====== Dane robocze ======

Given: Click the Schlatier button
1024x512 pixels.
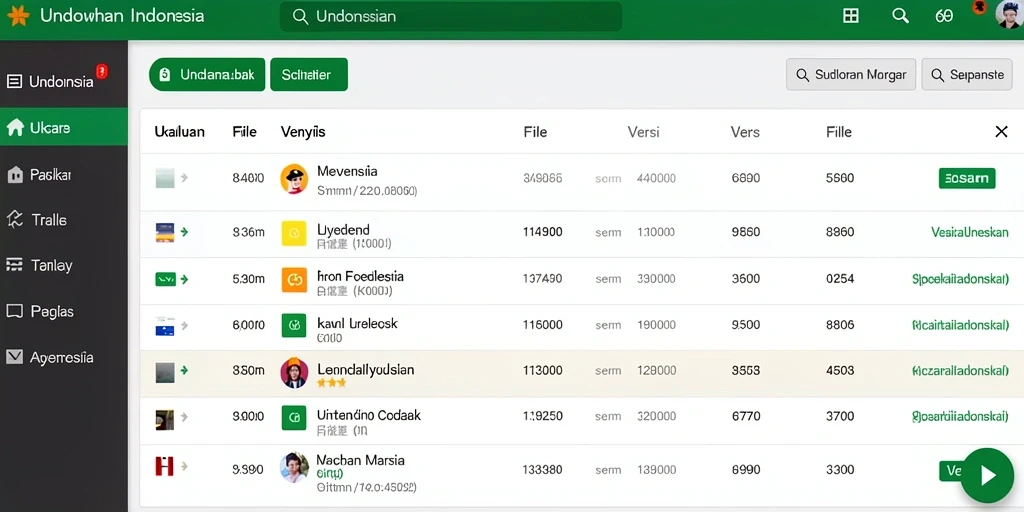Looking at the screenshot, I should coord(308,74).
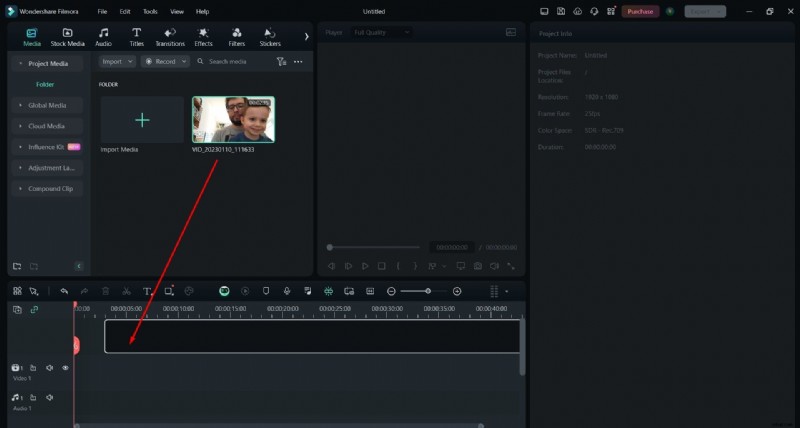Image resolution: width=800 pixels, height=428 pixels.
Task: Switch to the Stock Media tab
Action: (x=68, y=37)
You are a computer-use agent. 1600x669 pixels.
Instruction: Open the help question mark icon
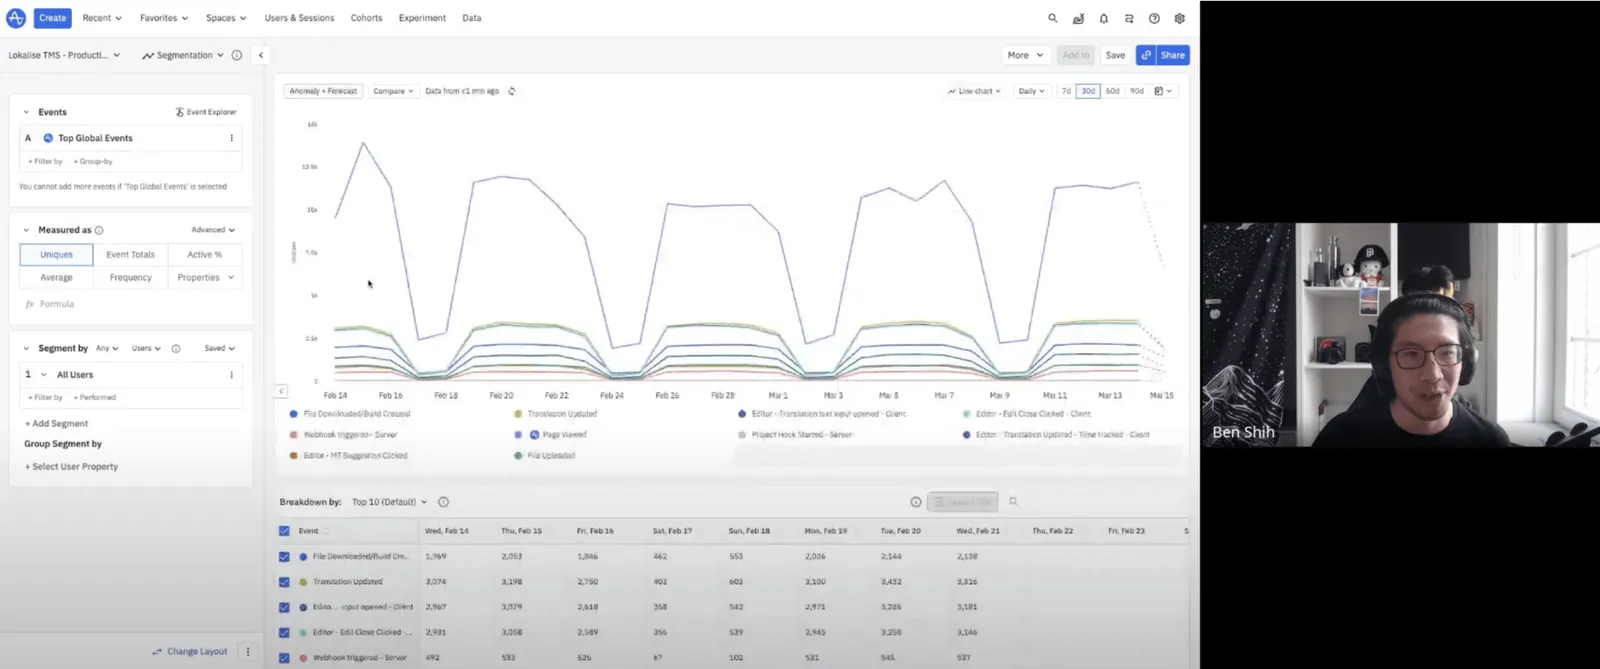point(1154,18)
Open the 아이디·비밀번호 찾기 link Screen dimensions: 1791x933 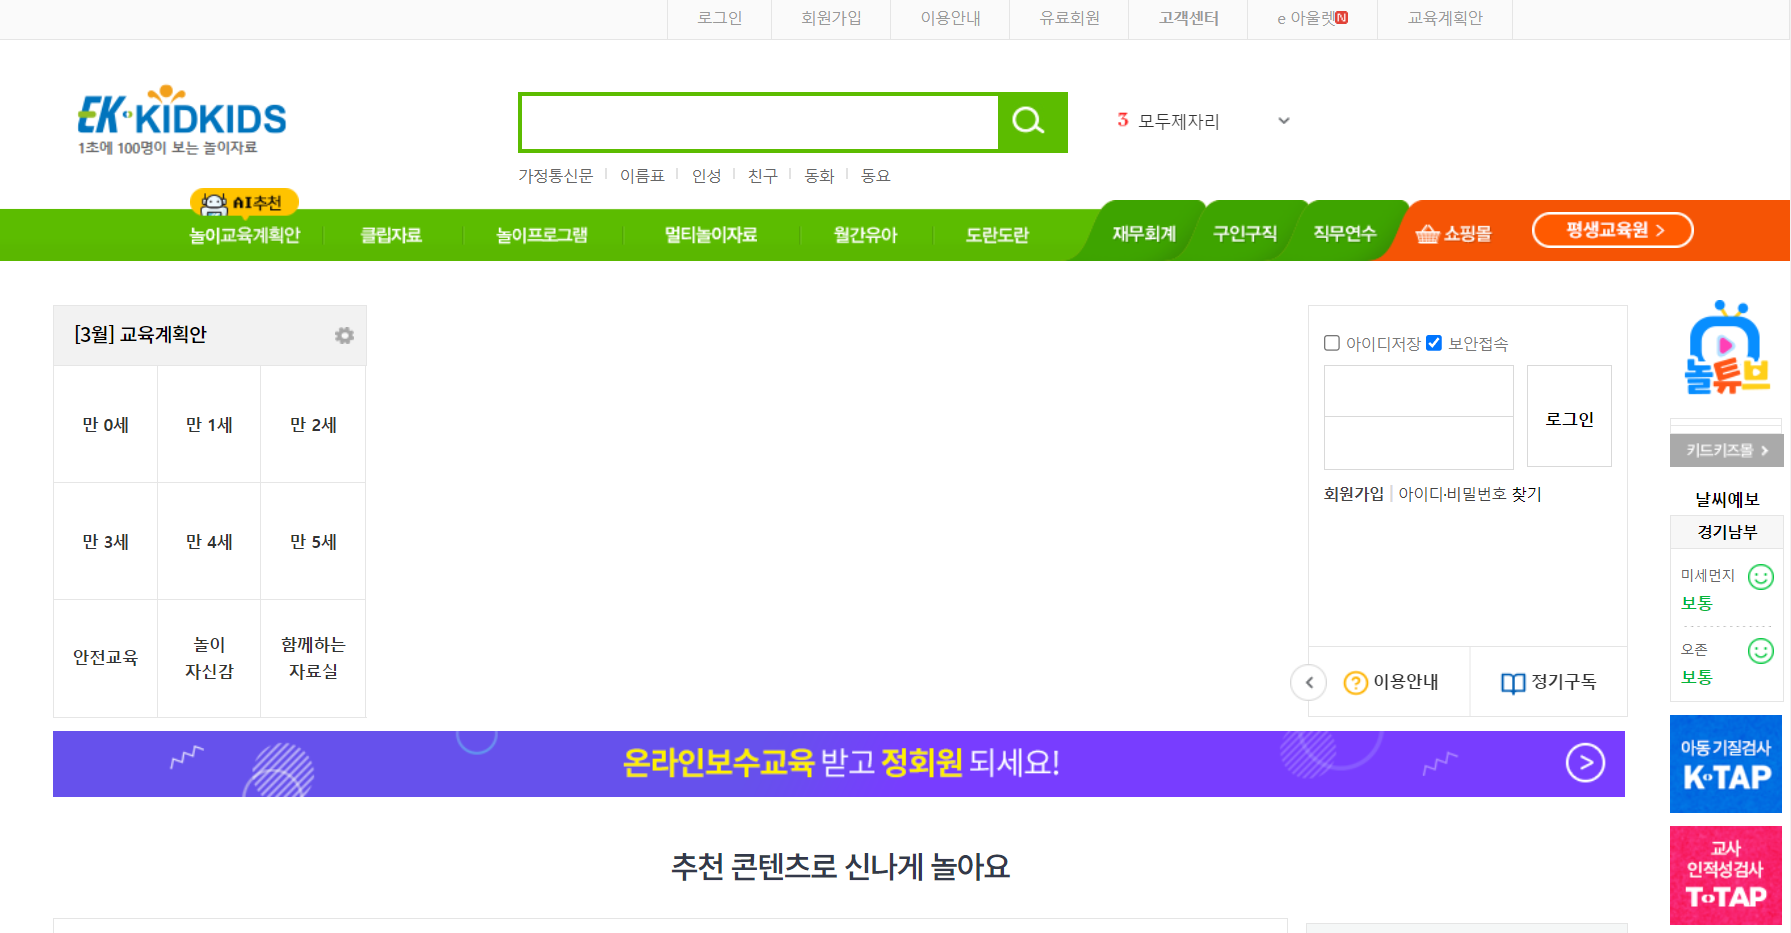[x=1469, y=493]
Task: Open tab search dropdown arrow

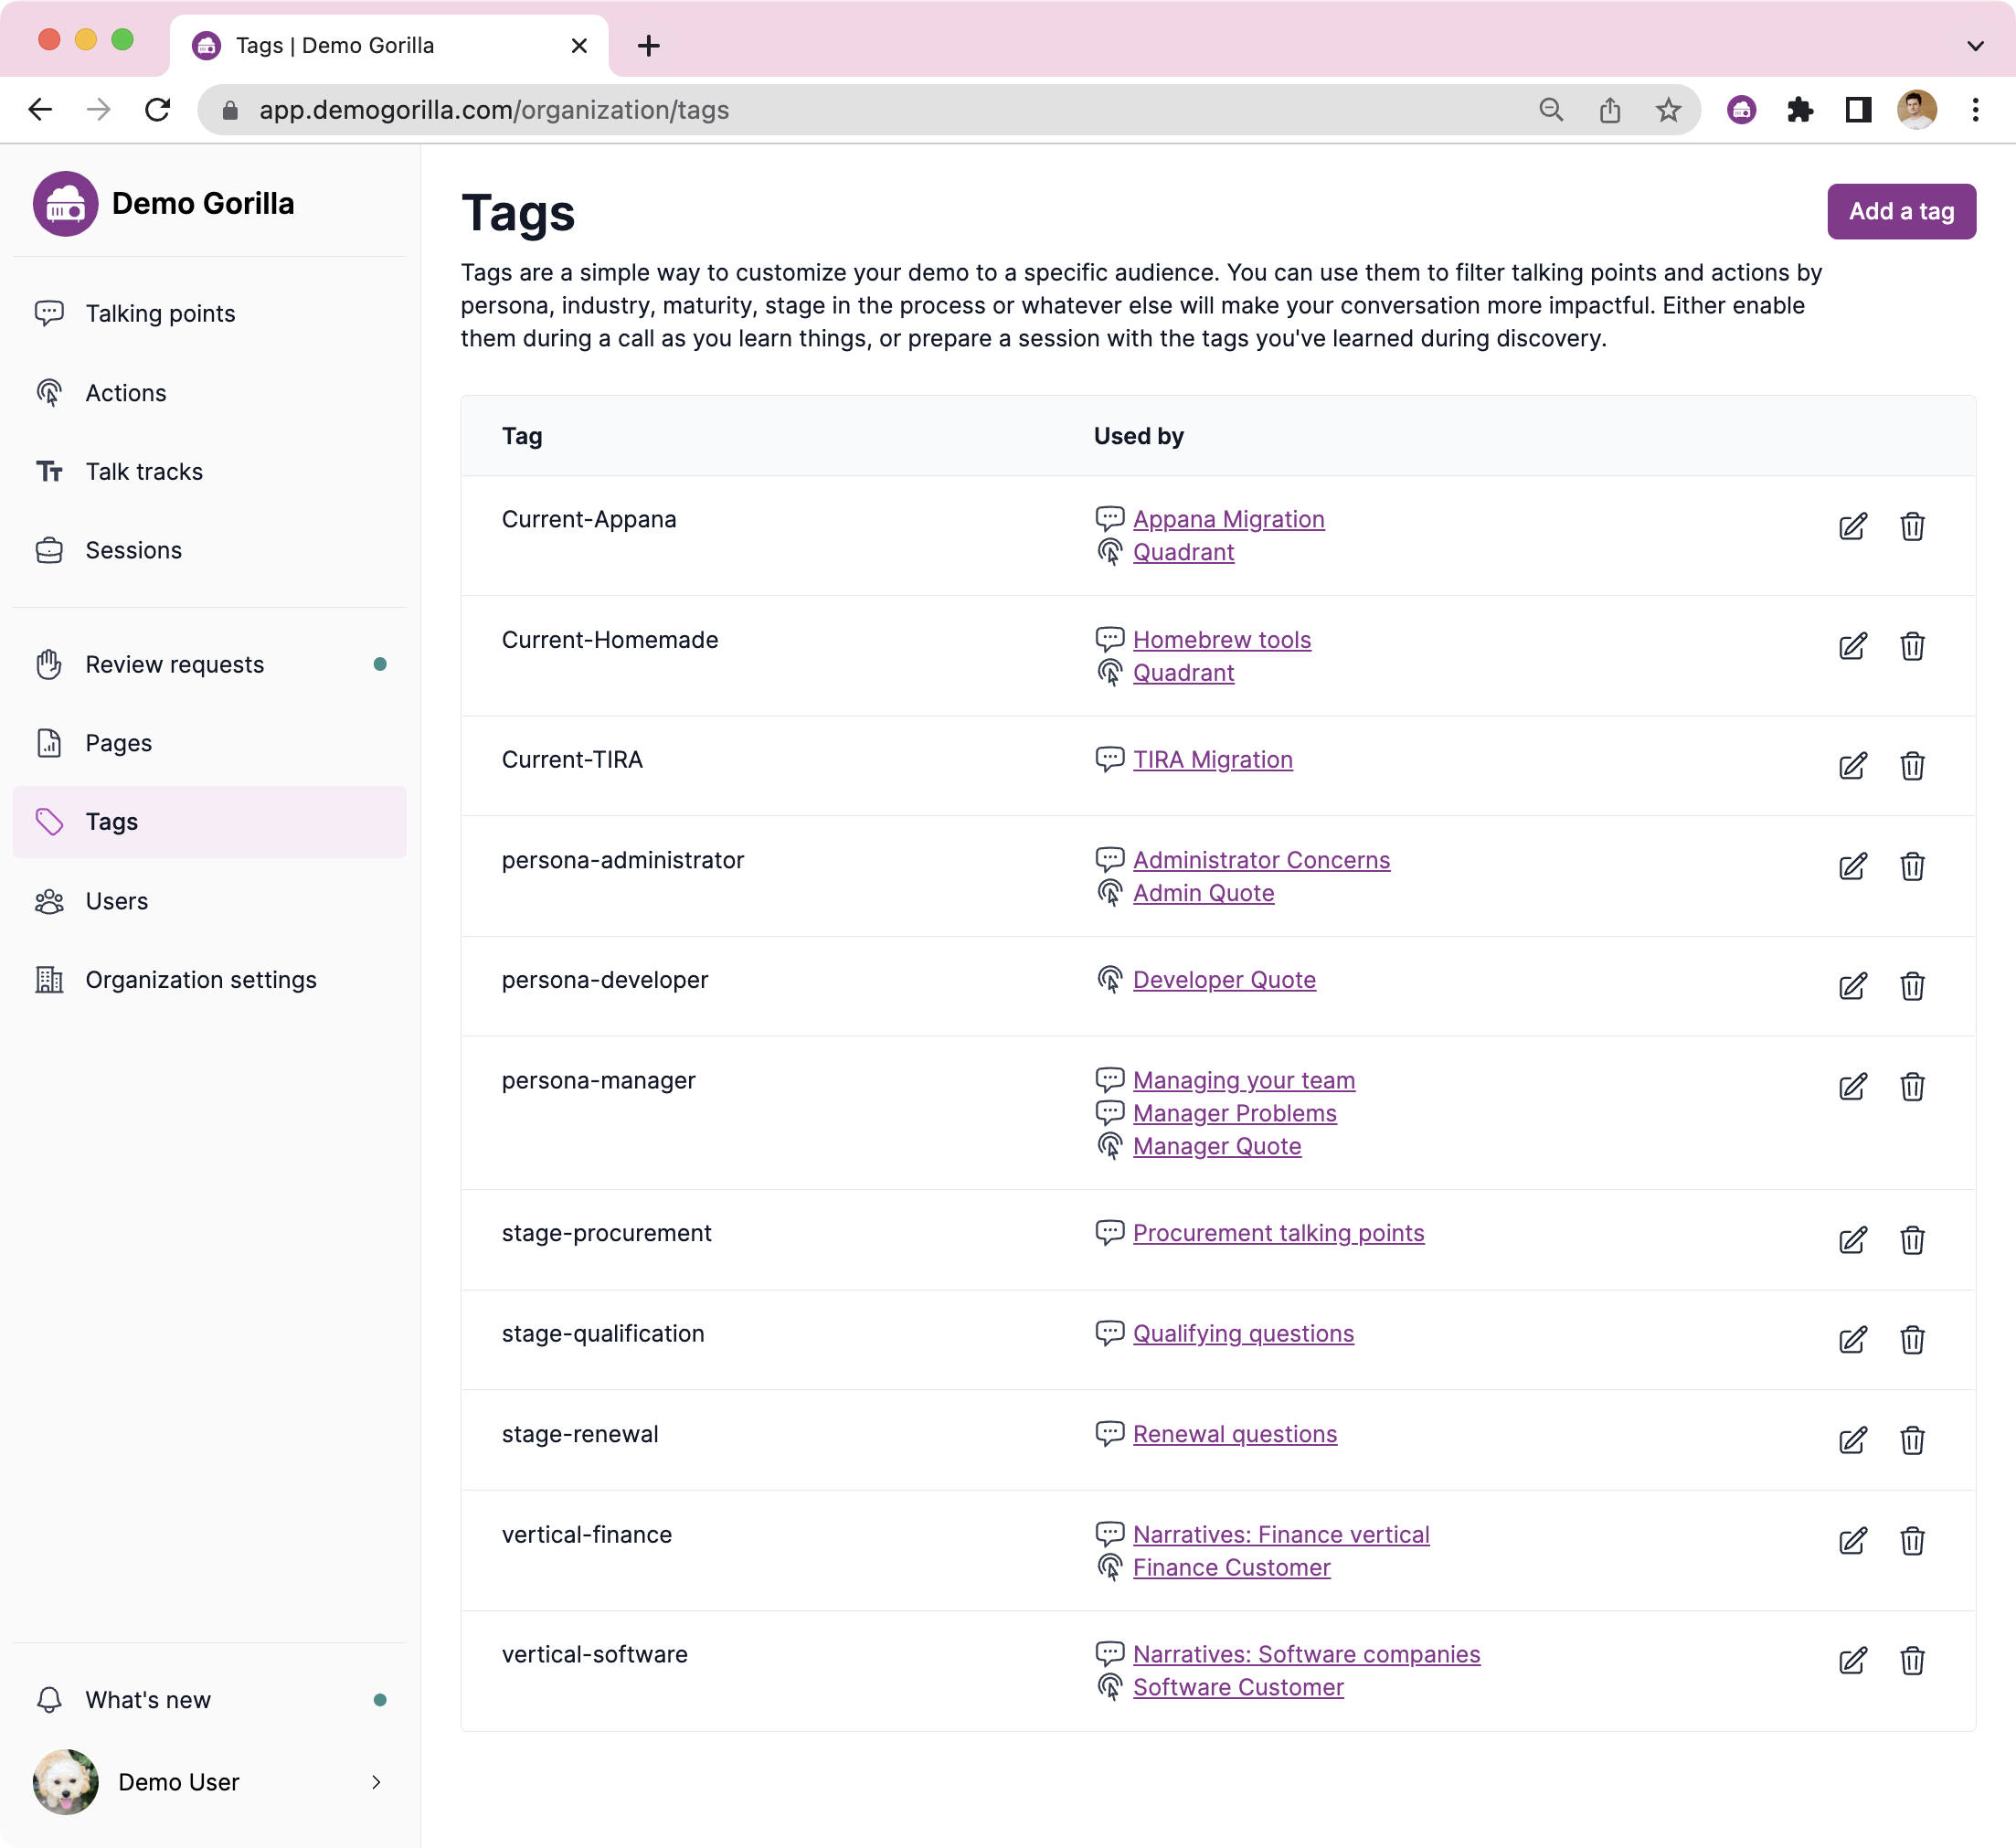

======

**Twoje polecenie:** Przefiltruj rekordy i przepisz każdy wiersz, w którym występuje słowo "Task". Wielkość liter ma znaczenie.

**Poprawny wynik:**
Task: Switch to the Stock Media tab
Task: Open tab search dropdown arrow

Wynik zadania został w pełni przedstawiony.